Payer-provider dynamics have been a persistent struggle in healthcare, particularly evident in heated contract negotiations. AI — such as clinicians using scribes associated with greater coding intensity and insurers harnessing AI platforms to authenticate claims and assist with prior authorization — has only exacerbated these tensions.
But these tensions can sometimes overshadow the bottom line: patient care. To maintain this priority — and if AI is the crux of recent finger-pointing — do both sides of the equation need to use the same platform to achieve true alignment? The question becomes even more pressing as bigger AI players, such as Anthropic’s Claude, expand into healthcare, offering services to both payers and providers.
Becker’s asked three payer leaders about the feasibility of coming together with providers to leverage a shared AI platform and promote synergy across the aisle. They said the idea holds merit, but it probably will not happen any time soon.
“It’s too idealistic right now because we are not even able to share clinical data efficiently and effectively,” BCBS Nebraska CIO Rama Kolli said. “[The] healthcare ecosystem in general is so fragmented that some consolidation — not the system level, but the technology level — needs to happen to bring that uniform nature.”
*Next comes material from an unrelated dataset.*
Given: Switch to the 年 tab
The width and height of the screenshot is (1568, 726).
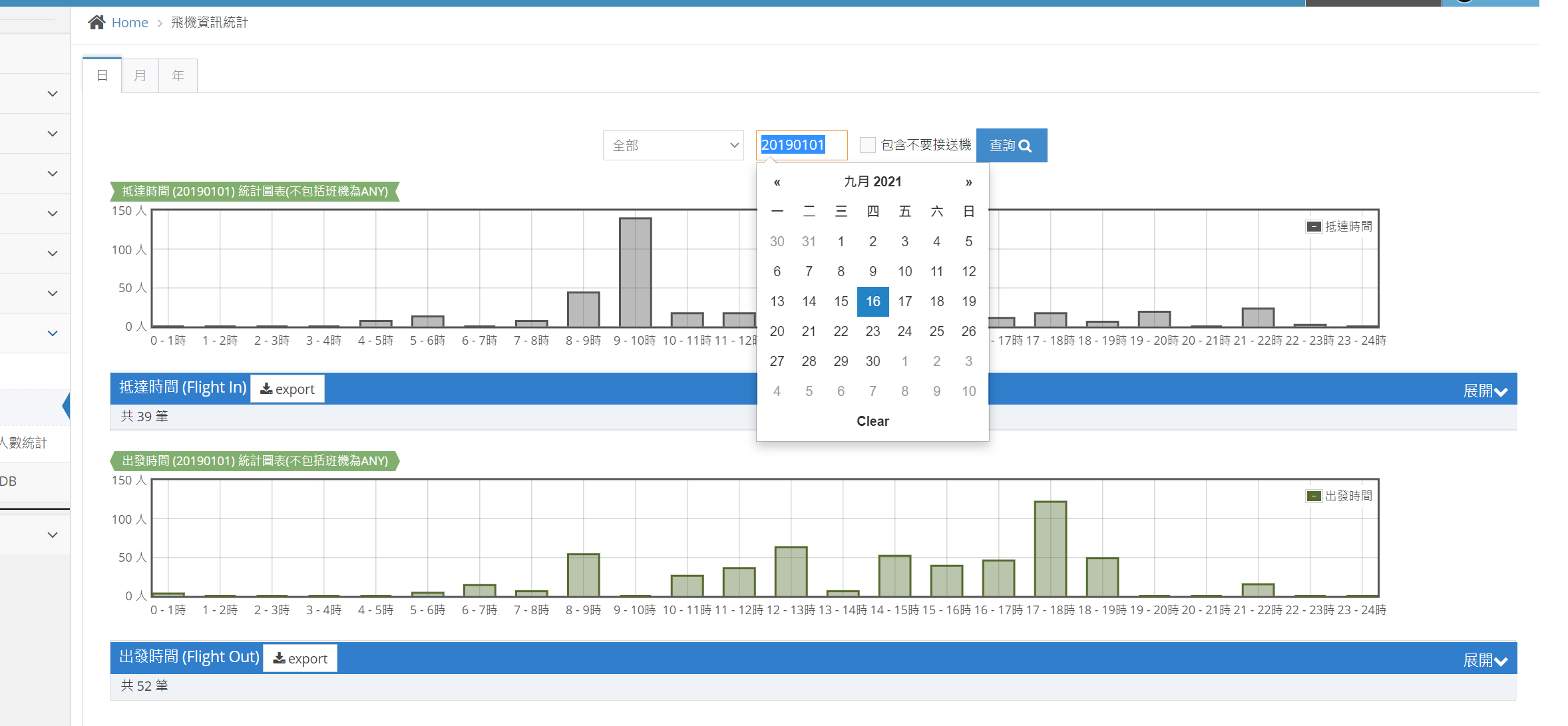Looking at the screenshot, I should pos(178,75).
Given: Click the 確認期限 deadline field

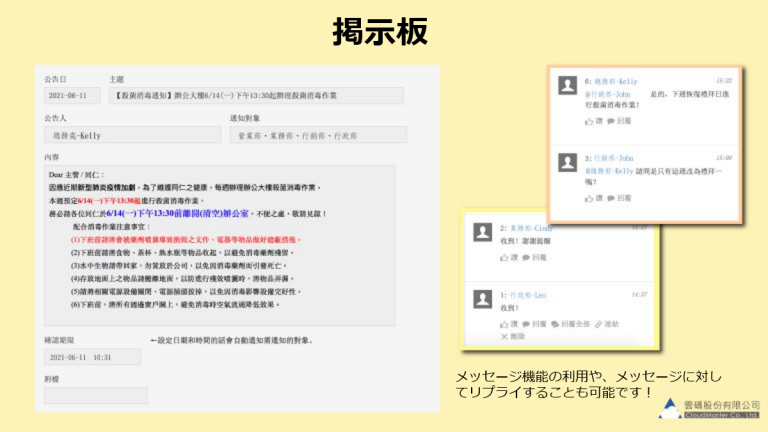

Mr. Kolli said he understands the inclination, adding that he has heard of a payer working on a pilot with Epic to consolidate onto the same platform as providers and reduce the need for another claims system.
He hopes interoperability mandates coming down the pipeline can help, but he said larger hospitals are not the problem. Smaller facilities may not be able to invest in data exchange. Federal and local mandates will both have to come into play to realize unified AI platforms, he added.
“This is a huge lift with the kind of cooperation that would be required that I don’t think we’ve ever really seen before,” Magellan Health CEO Caroline Carney, MD, said.
Maggie Helms, senior vice president and chief data, AI and digital officer at Bloomington, Minn.-based HealthPartners, agreed the process would not happen overnight, but said she is passionate about the concept.
HealthPartners has an integrated health plan, sharing an innovation lab with the care-delivery branch. The team merged insurance plan information and clinical reminders within a consumer-facing app. Even with payer-provider AI collaboration on front-end initiatives, building a shared infrastructure is not always the primary issue.
“When you’re shoving apples and oranges into the same frame, you really aren’t solving the main problem,” she said. “I think it’s not only bringing together everything into a single platform, but it’s creating coherence in this mess of confusion that we call healthcare, and it’s speaking the same language.”
While she echoed that interoperability has the potential to push organizations toward unity, incentives are not so obvious.
“I think until there’s a real, ‘What’s in it for me?’ for organizations that have a lot of inertia to change, it will be difficult to see the kind of change at scale we will need,” she said.